Romantic Comedies promise love through impossible and inspiring circumstances; the first person you kiss always seems to be your soul mate, and the person you are supposed to marry is always left at the alter when you realize who you really wanted was the casual friend who has been there all along. Modern romances seemed to have shifted, offering plausible situations that seem to tell the audience love is something you find yourself. For example, in Must Love Dogs we watch a heartbroken  Diane Lane put herself out there on multiple dating websites until she finds someone new to spend the rest of her life with. In 500 Days of Summer, Tom Hansen learns that your true love is not someone you have to convince yourself is your soul mate. I spent a good portion of my life boasting about how High Fidelity was the most realistic romantic comedy and fairest portrayal of monogamy. Today, I realize how wrong I’ve been all along.

My celebrity soul mate? John Cusack. According to Must Love Dogs, he’s a mouse click away. According to High Fidelity, he’s the moody, unappreciative guy at the record store. I spent so much of my youth wishing High Fidelity’s Rob Gordon existed, when it hit me: he’s everywhere. I seem to only know over analyzing, self-centered, jealous, somewhat charming guys and have no interest in any of them. Technically, my fictional-character soul mate exists in abundance and I want nothing to do with him; in fact, I would be miserable if I dated him. It was a sad day when I realized this. How can we find Mr. Right when Mr. Perfect-for-me isn’t even good enough?

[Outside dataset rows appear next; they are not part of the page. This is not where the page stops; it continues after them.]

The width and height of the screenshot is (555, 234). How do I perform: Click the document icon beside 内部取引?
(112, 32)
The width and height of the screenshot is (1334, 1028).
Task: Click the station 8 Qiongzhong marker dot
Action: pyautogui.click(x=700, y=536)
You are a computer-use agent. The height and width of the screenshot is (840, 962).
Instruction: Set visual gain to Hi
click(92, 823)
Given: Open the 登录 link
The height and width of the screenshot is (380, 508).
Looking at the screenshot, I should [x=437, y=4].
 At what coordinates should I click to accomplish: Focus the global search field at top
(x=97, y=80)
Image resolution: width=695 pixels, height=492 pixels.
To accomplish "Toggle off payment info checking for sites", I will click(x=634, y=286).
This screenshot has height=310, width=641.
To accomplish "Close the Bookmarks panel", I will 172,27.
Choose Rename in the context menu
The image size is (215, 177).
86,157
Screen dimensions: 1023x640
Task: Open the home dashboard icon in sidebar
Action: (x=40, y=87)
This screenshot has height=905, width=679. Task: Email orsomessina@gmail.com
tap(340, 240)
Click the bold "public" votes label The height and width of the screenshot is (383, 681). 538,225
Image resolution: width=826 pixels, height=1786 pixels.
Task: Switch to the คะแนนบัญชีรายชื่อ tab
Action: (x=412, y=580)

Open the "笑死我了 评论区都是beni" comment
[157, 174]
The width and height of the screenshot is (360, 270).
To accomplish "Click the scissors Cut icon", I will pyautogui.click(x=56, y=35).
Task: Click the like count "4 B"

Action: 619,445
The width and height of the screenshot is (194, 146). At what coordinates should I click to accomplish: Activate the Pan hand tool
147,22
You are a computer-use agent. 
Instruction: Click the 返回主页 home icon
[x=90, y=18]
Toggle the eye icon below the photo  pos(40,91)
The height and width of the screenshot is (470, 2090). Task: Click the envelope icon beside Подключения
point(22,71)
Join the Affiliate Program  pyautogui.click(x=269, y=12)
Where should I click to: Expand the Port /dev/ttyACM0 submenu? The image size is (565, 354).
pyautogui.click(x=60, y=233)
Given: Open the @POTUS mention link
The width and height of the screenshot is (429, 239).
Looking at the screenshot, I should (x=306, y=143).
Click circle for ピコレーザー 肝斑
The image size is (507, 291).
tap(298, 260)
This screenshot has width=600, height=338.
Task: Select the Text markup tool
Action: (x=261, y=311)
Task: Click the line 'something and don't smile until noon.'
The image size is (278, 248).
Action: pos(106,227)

If we consider that  movies make us delusional about love, we have to consider that movies are delusional about love to begin with. The Notebook: If Ally hadn’t spontaneously visited Noah and found out he wrote her a letter everyday for a year, or it hadn’t started raining after that whimsical boat ride, she probably would have just married her fiancée and lived as equally happy ever after. The whole perception of the movie would have been altered, Noah would have been her first love, Tom, her true love. In the end your love is the love you decide to be with. This is why prostitution should be done for money and not to meet a Richard Gere to mutually make each other better, happier people.

All I’ve learned from the movies is that I’ve learned nothing, I’m constantly wrong about everything, with love its no different than from the time I saw Uptown Girls and pursued the au pair business. Despite everything, I find myself like Tom Hansen, remaining optimistic that a movie-like love will find it’s way to me when I least expect it, and I know I’m not the only one. I’m bound to meet someone as delusional and assuming as me.